◆ Data supplied
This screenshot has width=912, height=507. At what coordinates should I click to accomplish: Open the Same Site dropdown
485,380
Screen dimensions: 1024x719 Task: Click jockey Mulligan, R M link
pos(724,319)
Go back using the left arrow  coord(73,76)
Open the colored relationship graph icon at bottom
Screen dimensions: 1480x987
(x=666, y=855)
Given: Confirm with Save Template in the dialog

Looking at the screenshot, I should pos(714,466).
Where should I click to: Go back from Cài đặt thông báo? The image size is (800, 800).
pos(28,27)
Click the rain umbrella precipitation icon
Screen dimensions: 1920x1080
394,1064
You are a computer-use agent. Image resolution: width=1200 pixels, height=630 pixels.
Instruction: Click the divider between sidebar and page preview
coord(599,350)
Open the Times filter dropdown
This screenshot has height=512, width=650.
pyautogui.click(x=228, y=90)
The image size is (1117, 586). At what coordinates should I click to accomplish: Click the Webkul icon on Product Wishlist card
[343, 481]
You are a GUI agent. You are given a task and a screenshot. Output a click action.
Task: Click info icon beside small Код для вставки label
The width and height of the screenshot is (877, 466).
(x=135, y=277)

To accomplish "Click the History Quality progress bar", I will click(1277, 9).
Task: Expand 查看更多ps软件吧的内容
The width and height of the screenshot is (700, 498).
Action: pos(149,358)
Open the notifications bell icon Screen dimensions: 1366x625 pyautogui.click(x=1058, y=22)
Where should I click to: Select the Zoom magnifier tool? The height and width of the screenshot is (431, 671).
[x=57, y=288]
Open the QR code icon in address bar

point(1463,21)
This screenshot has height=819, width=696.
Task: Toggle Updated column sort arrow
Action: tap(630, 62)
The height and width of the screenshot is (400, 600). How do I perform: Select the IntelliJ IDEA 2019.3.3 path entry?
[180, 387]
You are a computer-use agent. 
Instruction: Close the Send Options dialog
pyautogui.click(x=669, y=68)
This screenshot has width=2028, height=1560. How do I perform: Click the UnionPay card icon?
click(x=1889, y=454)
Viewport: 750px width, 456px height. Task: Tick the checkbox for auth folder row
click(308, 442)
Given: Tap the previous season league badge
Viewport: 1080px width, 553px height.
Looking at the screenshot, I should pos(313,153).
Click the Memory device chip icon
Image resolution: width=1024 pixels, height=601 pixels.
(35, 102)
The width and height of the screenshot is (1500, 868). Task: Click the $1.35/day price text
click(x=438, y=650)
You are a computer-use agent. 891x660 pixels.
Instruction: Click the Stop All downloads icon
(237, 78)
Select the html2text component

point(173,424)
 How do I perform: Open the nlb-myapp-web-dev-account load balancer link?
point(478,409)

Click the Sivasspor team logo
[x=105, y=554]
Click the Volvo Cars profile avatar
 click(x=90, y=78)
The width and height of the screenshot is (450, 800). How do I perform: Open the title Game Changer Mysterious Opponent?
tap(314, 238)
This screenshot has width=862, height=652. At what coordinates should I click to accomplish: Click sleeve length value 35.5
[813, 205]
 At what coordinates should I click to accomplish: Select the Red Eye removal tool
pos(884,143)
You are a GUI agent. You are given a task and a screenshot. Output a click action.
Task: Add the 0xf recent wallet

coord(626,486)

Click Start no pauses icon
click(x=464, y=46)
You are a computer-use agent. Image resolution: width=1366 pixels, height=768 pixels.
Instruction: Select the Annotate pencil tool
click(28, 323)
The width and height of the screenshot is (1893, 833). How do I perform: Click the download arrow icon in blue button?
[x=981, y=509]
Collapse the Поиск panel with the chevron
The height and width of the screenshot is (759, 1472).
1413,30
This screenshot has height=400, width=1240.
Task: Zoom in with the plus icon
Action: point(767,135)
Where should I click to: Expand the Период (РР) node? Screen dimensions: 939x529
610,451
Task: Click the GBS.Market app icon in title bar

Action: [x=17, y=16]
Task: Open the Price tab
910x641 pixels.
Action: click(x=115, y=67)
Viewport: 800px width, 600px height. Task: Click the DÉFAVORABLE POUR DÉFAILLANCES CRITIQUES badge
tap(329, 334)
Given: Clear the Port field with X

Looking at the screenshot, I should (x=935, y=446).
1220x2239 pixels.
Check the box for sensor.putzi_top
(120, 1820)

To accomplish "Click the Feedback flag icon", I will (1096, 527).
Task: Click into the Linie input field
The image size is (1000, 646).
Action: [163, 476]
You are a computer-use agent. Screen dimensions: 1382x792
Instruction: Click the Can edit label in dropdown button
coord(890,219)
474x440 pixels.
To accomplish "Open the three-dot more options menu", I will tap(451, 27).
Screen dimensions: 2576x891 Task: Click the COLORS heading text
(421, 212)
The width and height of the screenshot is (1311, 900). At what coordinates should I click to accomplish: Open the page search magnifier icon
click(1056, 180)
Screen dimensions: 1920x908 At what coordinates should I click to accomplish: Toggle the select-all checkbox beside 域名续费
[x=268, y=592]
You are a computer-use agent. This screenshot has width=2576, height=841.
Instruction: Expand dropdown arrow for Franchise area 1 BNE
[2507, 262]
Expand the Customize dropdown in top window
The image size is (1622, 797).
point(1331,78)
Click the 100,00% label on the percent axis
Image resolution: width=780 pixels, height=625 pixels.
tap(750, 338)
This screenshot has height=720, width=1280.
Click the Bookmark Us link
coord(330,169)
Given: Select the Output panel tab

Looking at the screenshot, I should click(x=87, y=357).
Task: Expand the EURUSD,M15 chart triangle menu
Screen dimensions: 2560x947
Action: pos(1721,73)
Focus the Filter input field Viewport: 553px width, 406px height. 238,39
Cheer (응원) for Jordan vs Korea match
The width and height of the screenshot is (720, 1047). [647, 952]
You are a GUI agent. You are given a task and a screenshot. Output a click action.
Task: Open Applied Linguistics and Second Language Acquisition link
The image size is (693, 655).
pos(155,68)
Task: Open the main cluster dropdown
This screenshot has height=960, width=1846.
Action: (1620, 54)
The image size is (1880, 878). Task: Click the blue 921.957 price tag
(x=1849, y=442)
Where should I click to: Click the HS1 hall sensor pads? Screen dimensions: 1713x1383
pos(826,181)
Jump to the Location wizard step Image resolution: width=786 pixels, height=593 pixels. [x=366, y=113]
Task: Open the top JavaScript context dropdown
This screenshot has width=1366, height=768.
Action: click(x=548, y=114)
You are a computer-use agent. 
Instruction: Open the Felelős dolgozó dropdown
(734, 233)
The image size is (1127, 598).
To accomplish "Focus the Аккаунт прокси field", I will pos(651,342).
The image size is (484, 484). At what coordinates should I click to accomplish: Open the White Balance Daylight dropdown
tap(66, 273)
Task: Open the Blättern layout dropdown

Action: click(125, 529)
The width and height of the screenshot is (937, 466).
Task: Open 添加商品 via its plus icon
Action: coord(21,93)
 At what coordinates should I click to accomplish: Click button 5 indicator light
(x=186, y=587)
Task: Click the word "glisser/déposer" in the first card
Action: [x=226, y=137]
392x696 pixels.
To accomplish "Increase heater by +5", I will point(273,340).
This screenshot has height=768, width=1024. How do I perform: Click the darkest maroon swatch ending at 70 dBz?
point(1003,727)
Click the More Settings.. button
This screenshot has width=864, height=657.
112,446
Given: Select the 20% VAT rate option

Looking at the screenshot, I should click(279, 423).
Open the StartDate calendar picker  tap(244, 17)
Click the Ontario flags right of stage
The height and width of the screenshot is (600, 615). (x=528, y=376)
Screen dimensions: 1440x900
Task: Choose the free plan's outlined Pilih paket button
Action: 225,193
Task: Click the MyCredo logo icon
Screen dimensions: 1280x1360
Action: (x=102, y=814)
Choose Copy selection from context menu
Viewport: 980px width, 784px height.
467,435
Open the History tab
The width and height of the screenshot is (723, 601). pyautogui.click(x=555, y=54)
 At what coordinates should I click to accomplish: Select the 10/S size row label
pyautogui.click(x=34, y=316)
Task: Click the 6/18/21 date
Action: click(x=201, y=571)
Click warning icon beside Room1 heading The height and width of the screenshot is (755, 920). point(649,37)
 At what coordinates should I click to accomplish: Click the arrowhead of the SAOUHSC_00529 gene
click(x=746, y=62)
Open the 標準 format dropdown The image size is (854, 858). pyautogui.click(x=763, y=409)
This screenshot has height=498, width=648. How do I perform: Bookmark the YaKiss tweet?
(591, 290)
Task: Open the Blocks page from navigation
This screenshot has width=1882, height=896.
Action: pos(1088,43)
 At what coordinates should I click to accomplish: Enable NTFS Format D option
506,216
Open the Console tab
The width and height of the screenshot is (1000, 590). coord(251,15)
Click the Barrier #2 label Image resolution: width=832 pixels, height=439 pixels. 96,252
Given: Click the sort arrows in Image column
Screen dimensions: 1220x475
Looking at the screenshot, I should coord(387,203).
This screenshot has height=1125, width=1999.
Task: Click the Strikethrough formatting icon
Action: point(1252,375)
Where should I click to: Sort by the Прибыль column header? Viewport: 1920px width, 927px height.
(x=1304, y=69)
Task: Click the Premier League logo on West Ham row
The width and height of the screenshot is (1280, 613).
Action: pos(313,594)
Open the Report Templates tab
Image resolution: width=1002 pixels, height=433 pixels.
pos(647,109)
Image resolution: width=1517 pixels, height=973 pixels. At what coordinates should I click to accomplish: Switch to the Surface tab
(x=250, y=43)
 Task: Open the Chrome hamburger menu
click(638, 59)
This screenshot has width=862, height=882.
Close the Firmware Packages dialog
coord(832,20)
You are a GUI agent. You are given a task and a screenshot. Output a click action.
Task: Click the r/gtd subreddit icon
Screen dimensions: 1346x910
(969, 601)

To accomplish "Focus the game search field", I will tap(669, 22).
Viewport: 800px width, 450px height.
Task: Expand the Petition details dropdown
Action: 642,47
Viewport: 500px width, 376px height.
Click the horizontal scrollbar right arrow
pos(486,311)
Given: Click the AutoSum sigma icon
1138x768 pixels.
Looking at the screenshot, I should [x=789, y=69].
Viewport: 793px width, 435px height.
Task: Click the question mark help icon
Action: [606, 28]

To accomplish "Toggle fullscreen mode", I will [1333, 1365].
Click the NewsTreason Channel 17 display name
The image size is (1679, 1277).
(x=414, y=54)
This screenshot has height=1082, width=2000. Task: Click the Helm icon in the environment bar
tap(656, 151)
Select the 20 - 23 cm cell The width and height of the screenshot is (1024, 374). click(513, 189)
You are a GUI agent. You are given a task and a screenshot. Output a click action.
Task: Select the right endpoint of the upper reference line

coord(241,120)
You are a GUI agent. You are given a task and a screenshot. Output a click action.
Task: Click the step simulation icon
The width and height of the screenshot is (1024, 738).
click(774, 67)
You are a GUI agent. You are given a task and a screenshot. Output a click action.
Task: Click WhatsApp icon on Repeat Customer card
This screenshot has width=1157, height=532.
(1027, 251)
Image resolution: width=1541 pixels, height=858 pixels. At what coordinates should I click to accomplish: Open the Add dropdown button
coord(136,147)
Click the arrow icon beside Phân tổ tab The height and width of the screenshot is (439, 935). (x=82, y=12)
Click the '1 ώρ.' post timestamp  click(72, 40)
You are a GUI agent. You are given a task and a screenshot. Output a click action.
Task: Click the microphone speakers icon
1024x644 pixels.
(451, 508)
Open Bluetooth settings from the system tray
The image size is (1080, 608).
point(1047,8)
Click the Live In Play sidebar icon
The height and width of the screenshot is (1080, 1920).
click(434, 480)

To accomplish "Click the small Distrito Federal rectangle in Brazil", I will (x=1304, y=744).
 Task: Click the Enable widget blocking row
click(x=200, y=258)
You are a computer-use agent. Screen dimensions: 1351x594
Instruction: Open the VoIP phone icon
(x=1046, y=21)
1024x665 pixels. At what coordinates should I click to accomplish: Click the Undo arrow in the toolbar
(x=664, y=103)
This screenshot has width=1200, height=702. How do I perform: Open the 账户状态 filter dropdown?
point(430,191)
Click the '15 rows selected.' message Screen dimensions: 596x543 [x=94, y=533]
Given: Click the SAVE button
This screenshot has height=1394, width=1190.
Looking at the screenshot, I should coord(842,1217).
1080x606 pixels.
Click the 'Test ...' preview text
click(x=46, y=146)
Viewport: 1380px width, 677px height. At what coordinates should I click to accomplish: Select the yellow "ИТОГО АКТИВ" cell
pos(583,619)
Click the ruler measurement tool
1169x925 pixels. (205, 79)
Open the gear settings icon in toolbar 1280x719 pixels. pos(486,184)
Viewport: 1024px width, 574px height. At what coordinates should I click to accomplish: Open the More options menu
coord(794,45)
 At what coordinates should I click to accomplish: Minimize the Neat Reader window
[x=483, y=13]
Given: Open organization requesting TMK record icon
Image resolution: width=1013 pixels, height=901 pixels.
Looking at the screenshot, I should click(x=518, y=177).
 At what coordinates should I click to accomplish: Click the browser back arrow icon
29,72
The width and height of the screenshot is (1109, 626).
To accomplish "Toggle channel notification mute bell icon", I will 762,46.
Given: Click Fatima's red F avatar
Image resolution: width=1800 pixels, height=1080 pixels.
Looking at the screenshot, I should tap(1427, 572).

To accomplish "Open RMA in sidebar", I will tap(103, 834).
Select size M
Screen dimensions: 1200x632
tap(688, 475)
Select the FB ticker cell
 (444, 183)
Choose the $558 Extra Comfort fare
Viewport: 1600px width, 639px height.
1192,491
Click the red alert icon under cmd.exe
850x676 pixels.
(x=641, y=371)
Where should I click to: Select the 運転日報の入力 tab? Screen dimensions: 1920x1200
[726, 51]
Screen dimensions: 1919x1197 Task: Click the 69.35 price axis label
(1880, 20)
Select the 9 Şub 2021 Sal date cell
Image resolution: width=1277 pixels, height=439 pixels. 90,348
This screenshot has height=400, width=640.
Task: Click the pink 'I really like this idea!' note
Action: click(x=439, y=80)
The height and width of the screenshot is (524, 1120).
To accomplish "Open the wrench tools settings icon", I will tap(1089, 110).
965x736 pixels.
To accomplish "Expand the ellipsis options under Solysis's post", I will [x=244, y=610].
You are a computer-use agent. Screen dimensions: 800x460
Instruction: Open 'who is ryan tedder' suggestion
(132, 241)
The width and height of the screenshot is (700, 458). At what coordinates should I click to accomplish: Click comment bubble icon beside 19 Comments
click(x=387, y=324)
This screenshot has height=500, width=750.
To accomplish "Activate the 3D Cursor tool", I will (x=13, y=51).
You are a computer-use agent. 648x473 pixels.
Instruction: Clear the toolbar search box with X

◆ What to do
Once the lines holding the word "computer" in the material above are counted, report that number by itself.

◆ Exercise result
10